What is required =>
Please state how many lines of the listing contain the word "screenshot", giving the number by itself.

*-*-*

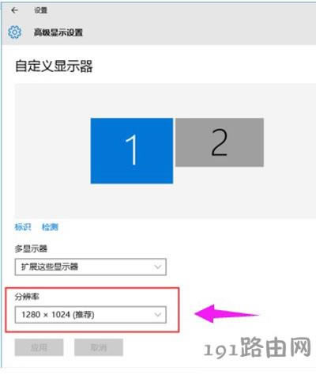
Task: Expand chevron on the 分辨率 combo box
Action: pos(158,315)
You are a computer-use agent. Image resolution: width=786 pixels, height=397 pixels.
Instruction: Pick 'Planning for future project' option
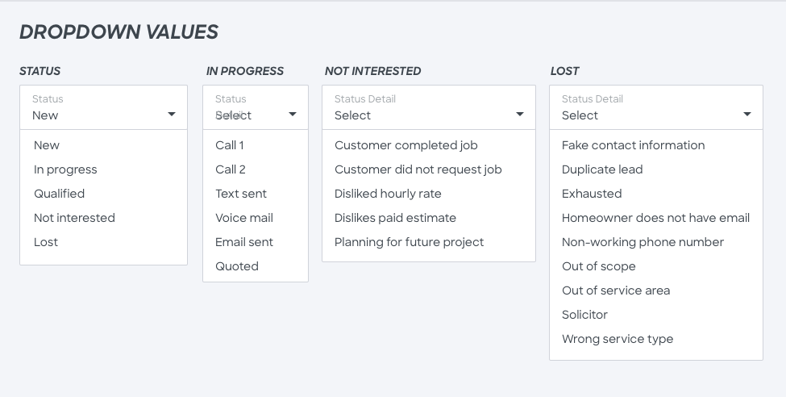coord(410,242)
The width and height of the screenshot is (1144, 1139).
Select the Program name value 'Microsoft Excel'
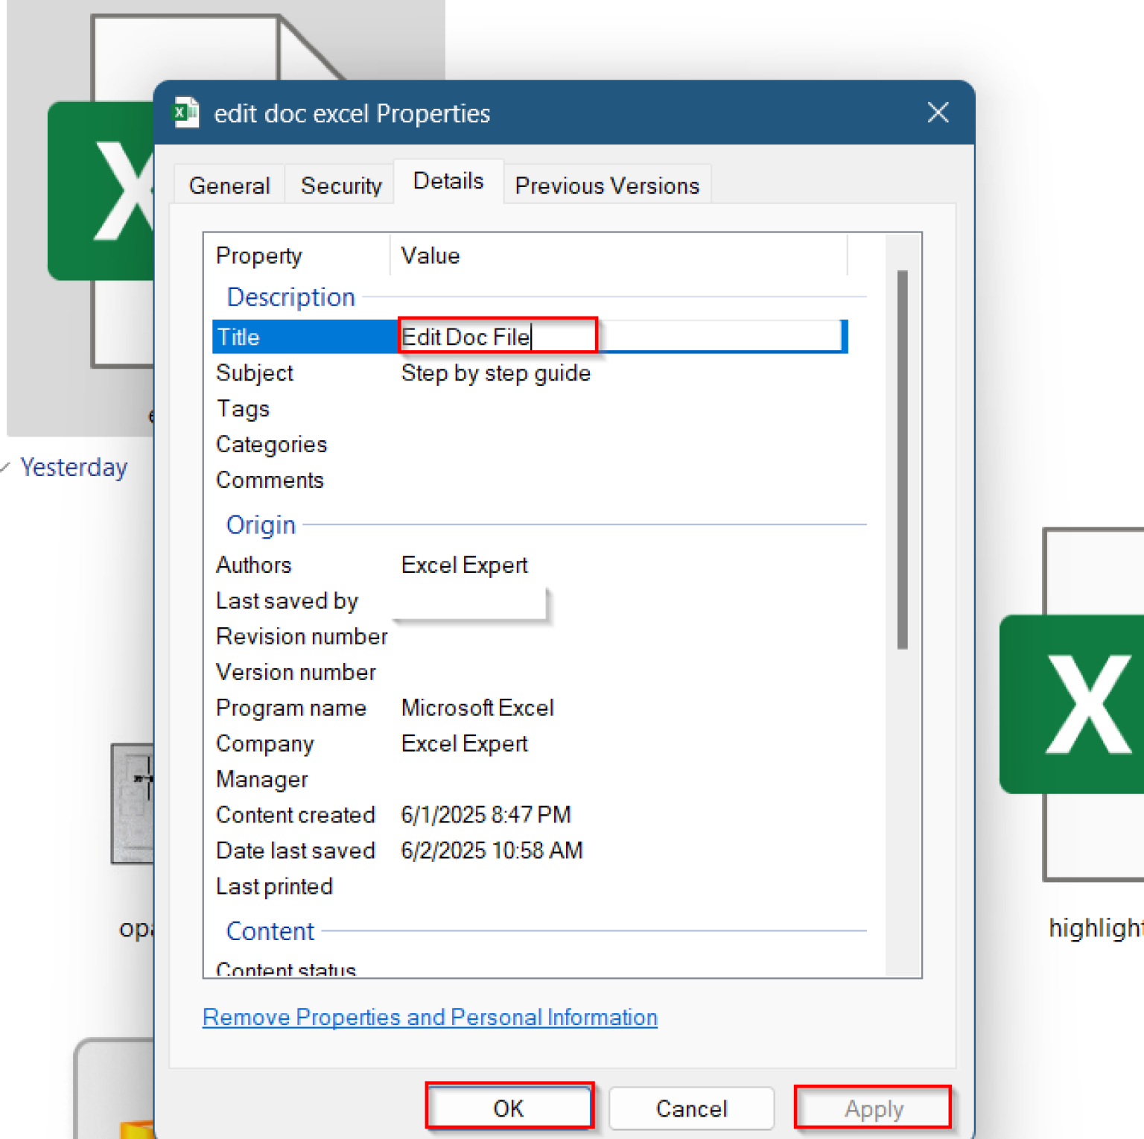coord(477,707)
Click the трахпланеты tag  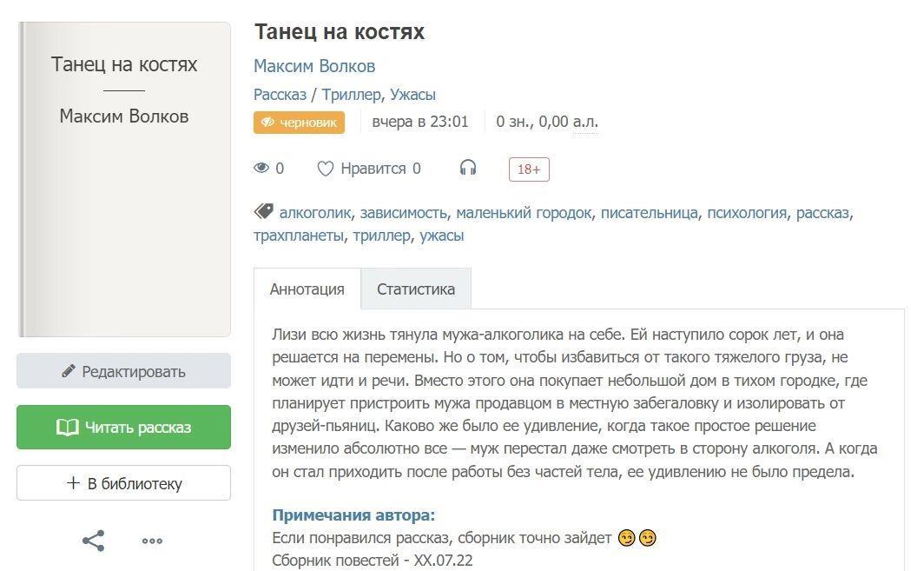298,236
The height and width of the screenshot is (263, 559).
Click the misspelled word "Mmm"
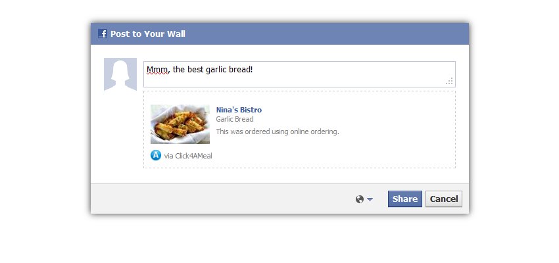click(158, 69)
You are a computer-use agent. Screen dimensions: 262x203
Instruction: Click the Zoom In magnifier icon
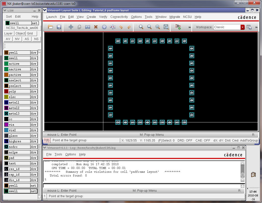[x=141, y=27]
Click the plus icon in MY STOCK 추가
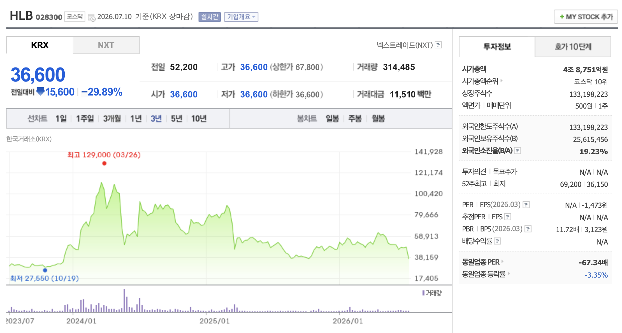 (562, 17)
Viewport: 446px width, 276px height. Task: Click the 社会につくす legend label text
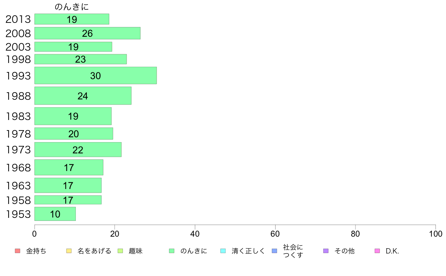[x=293, y=251]
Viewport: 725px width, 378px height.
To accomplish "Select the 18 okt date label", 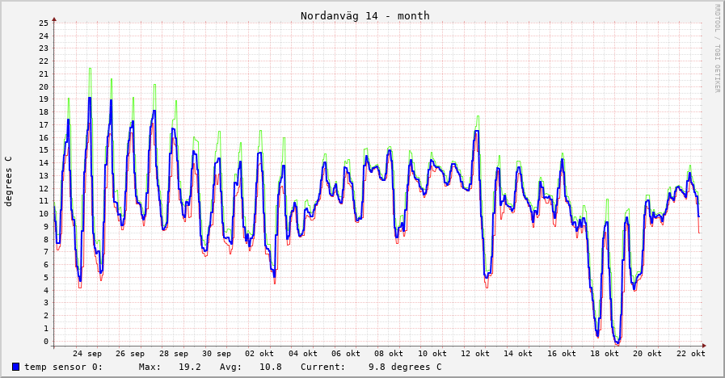I will pyautogui.click(x=605, y=353).
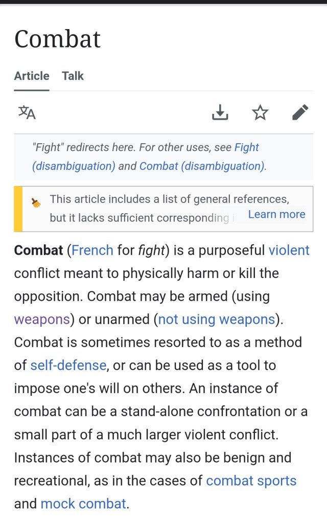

*-*-*

Exercise result =>
2